Pre-clinical wear testing of intervertebral disc prostheses is commonly carried out according to ISO 18192-1. Ten million multiaxial loading cycles are applied at a frequency of 1 Hz. At this frequency, testing takes about 4 months. Testing at higher frequencies would therefore be desirable. ISO 18192-1 also offers testing at 2 Hz; however, it says the impact on the implant material behaviour as well as on the accuracy of the test machine shall be investigated by the user. Since such data are not available so far, the aim of this study was to carry out comparative wear tests at 1 and 2 Hz.
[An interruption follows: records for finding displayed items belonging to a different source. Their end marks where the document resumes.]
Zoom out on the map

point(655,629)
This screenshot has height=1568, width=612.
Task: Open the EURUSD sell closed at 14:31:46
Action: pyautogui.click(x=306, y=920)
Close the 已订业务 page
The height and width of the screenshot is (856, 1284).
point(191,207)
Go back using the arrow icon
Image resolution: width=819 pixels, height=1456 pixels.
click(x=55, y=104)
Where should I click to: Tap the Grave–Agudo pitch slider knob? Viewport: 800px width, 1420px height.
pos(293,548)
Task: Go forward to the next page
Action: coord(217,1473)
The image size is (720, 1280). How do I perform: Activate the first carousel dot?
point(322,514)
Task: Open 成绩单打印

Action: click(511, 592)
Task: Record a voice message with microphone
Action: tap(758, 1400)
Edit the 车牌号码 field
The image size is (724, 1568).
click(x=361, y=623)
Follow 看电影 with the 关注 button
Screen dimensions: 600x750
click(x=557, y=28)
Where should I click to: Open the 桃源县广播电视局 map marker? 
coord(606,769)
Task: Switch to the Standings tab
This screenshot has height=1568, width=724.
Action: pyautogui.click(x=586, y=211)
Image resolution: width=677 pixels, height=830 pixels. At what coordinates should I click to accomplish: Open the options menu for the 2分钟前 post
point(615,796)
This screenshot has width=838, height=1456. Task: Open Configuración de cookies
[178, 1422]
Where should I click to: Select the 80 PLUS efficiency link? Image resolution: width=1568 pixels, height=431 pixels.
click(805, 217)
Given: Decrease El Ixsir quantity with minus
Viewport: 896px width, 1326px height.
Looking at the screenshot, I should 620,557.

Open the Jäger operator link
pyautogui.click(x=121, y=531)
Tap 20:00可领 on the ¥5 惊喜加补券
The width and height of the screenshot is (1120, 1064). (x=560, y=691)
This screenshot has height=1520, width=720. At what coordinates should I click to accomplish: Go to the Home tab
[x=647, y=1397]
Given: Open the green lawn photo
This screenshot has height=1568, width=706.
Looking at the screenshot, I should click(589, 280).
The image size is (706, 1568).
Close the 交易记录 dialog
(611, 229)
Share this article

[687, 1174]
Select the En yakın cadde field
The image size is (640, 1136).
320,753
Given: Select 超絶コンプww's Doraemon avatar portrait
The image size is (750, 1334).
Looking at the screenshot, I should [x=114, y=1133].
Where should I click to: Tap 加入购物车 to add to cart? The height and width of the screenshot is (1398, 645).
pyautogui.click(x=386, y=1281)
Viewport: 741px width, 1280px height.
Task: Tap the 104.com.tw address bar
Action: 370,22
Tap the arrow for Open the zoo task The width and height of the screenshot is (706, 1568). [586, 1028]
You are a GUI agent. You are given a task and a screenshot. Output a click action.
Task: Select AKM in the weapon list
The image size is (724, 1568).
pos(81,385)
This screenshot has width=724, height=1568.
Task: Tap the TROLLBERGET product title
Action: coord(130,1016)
Seven Prodisc-L lumbar disc prostheses were tested. After a pre-soak period, the implants were placed in specimen cups filled with calf serum, mounted to a Spine Wear Simulator and loaded according to ISO 18192-1. Testing was carried out at a temperature of 37 ± 2 °C. Four million loading cycles were applied at 1 Hz and eight million at 2 Hz in an alternating sequence. Each time after 12 days of testing the implants were removed to measure the weight and the height of the polyethylene cores. Then, the test serum was exchanged and the implants were remounted to the testing machine. The mean wear rate was 5.6 ± 2.3 mg per million cycles at 1 Hz and 7.7 ± 1.6 mg per million cycles at 2 Hz during the first six million loading cycles (p < 0.05) and 2.0 ± 0.6 and 4.1 ± 0.7 mg per million cycles during the second six million cycles (p < 0.05). Similarly, the mean heightloss was also smaller at 1 Hz than at 2 Hz (p < 0.05) with -0.02 ± 0.02 mm versus -0.04 ± 0.02 mm per million cycles during the first half of testing and -0.01 ± 0.01 versus -0.02 ± 0.01 mm per million cycles during the second half. The accuracy of the test machine was within the limits described by ISO 18192-1 at both frequencies. The results showed that the wear rate was higher at the beginning than at the end of testing. Also, the results indicated that testing at 2 Hz increases the wear rate compared with 1 Hz in case of a polyethylene-on-metal implant design. In the absence of retrieval studies it is difficult to decide which rate results in a more physiological wear pattern. However, a loading frequency of 1 Hz is probably closer to physiology than 2 Hz since the loading amplitudes prescribed by ISO 18192-1 are high. They rather represent movements like tying shoes or standing up from a chair than walking or sitting. The authors therefore suggest testing at 1 Hz.